WHAT YOU WILL DO: Present the listing below as a numbered list, leaving out any blank lines.

===== MATERIAL PROVIDED

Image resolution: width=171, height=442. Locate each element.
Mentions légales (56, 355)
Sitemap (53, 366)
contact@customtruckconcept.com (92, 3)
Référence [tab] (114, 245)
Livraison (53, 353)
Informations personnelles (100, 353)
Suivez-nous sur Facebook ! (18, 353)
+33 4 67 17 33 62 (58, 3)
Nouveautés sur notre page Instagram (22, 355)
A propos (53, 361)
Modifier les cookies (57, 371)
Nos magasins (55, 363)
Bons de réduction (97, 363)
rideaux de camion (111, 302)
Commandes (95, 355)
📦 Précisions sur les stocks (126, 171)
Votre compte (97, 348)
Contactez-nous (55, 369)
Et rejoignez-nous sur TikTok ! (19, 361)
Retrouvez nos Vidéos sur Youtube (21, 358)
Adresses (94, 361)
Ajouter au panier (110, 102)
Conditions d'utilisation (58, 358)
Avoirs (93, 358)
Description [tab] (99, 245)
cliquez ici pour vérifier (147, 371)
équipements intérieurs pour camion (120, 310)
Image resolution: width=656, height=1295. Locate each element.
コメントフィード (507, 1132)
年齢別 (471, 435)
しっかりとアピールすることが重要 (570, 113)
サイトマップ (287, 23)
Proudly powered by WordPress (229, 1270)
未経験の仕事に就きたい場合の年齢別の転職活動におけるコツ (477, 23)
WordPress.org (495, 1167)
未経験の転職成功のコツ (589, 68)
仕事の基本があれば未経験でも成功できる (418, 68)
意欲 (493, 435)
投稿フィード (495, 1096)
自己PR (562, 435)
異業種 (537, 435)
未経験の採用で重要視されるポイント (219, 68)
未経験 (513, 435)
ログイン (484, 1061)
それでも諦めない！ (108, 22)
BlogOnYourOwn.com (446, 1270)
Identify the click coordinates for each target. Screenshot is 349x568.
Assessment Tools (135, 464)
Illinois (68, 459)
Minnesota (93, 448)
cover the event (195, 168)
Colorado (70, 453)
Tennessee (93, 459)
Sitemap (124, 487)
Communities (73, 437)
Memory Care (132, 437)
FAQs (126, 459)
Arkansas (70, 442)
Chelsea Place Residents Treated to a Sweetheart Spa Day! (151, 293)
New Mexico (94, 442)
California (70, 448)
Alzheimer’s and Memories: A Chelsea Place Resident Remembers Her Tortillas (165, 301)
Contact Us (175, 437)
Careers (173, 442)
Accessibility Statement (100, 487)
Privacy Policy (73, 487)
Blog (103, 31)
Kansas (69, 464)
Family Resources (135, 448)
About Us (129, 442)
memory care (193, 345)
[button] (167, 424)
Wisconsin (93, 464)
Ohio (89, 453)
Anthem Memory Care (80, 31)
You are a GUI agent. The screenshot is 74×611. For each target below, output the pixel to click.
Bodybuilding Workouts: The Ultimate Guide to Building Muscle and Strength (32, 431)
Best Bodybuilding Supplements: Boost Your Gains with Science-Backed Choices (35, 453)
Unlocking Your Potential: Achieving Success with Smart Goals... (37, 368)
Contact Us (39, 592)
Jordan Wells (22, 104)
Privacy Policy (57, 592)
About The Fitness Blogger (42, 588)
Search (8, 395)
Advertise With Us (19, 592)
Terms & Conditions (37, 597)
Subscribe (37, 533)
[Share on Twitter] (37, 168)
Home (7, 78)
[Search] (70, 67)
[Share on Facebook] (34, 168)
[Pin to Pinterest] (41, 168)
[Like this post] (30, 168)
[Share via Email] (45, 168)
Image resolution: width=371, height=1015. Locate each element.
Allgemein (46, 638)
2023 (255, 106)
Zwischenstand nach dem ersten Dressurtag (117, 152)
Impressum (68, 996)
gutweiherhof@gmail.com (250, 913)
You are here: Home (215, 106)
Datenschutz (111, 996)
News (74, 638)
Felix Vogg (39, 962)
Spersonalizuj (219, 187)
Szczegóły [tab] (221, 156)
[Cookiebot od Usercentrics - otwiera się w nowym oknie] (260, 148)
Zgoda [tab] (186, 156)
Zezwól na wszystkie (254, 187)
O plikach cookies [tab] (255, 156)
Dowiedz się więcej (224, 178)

==========

CORRECT OUTPUT:
1. Image resolution: width=171, height=442. Locate each element.
2. Mentions légales (56, 355)
3. Sitemap (53, 366)
4. contact@customtruckconcept.com (92, 3)
5. Référence [tab] (114, 245)
6. Livraison (53, 353)
7. Informations personnelles (100, 353)
8. Suivez-nous sur Facebook ! (18, 353)
9. +33 4 67 17 33 62 (58, 3)
10. Nouveautés sur notre page Instagram (22, 355)
11. A propos (53, 361)
12. Modifier les cookies (57, 371)
13. Nos magasins (55, 363)
14. Bons de réduction (97, 363)
15. rideaux de camion (111, 302)
16. Commandes (95, 355)
17. 📦 Précisions sur les stocks (126, 171)
18. Votre compte (97, 348)
19. Contactez-nous (55, 369)
20. Et rejoignez-nous sur TikTok ! (19, 361)
21. Retrouvez nos Vidéos sur Youtube (21, 358)
22. Adresses (94, 361)
23. Ajouter au panier (110, 102)
24. Conditions d'utilisation (58, 358)
25. Avoirs (93, 358)
26. Description [tab] (99, 245)
27. cliquez ici pour vérifier (147, 371)
28. équipements intérieurs pour camion (120, 310)
29. Image resolution: width=656, height=1295. Locate each element.
30. コメントフィード (507, 1132)
31. 年齢別 (471, 435)
32. しっかりとアピールすることが重要 (570, 113)
33. サイトマップ (287, 23)
34. Proudly powered by WordPress (229, 1270)
35. 未経験の仕事に就きたい場合の年齢別の転職活動におけるコツ (477, 23)
36. WordPress.org (495, 1167)
37. 未経験の転職成功のコツ (589, 68)
38. 仕事の基本があれば未経験でも成功できる (418, 68)
39. 意欲 (493, 435)
40. 投稿フィード (495, 1096)
41. 自己PR (562, 435)
42. 異業種 (537, 435)
43. 未経験の採用で重要視されるポイント (219, 68)
44. 未経験 (513, 435)
45. ログイン (484, 1061)
46. それでも諦めない！ (108, 22)
47. BlogOnYourOwn.com (446, 1270)
48. Identify the click coordinates for each target. Screenshot is 349x568.
49. Assessment Tools (135, 464)
50. Illinois (68, 459)
51. Minnesota (93, 448)
52. cover the event (195, 168)
53. Colorado (70, 453)
54. Tennessee (93, 459)
55. Sitemap (124, 487)
56. Communities (73, 437)
57. Memory Care (132, 437)
58. FAQs (126, 459)
59. Arkansas (70, 442)
60. Chelsea Place Residents Treated to a Sweetheart Spa Day! (151, 293)
61. New Mexico (94, 442)
62. California (70, 448)
63. Alzheimer’s and Memories: A Chelsea Place Resident Remembers Her Tortillas (165, 301)
64. Contact Us (175, 437)
65. Careers (173, 442)
66. Accessibility Statement (100, 487)
67. Privacy Policy (73, 487)
68. Blog (103, 31)
69. Kansas (69, 464)
70. Family Resources (135, 448)
71. About Us (129, 442)
72. memory care (193, 345)
73. [button] (167, 424)
74. Wisconsin (93, 464)
75. Ohio (89, 453)
76. Anthem Memory Care (80, 31)
77. You are a GUI agent. The screenshot is 74×611. For each target below, output the pixel to click.
78. Bodybuilding Workouts: The Ultimate Guide to Building Muscle and Strength (32, 431)
79. Best Bodybuilding Supplements: Boost Your Gains with Science-Backed Choices (35, 453)
80. Unlocking Your Potential: Achieving Success with Smart Goals... (37, 368)
81. Contact Us (39, 592)
82. Jordan Wells (22, 104)
83. Privacy Policy (57, 592)
84. About The Fitness Blogger (42, 588)
85. Search (8, 395)
86. Advertise With Us (19, 592)
87. Terms & Conditions (37, 597)
88. Subscribe (37, 533)
89. [Share on Twitter] (37, 168)
90. Home (7, 78)
91. [Search] (70, 67)
92. [Share on Facebook] (34, 168)
93. [Pin to Pinterest] (41, 168)
94. [Like this post] (30, 168)
95. [Share via Email] (45, 168)
96. Image resolution: width=371, height=1015. Locate each element.
97. Allgemein (46, 638)
98. 2023 (255, 106)
99. Zwischenstand nach dem ersten Dressurtag (117, 152)
100. Impressum (68, 996)
101. gutweiherhof@gmail.com (250, 913)
102. You are here: Home (215, 106)
103. Datenschutz (111, 996)
104. News (74, 638)
105. Felix Vogg (39, 962)
106. Spersonalizuj (219, 187)
107. Szczegóły [tab] (221, 156)
108. [Cookiebot od Usercentrics - otwiera się w nowym oknie] (260, 148)
109. Zgoda [tab] (186, 156)
110. Zezwól na wszystkie (254, 187)
111. O plikach cookies [tab] (255, 156)
112. Dowiedz się więcej (224, 178)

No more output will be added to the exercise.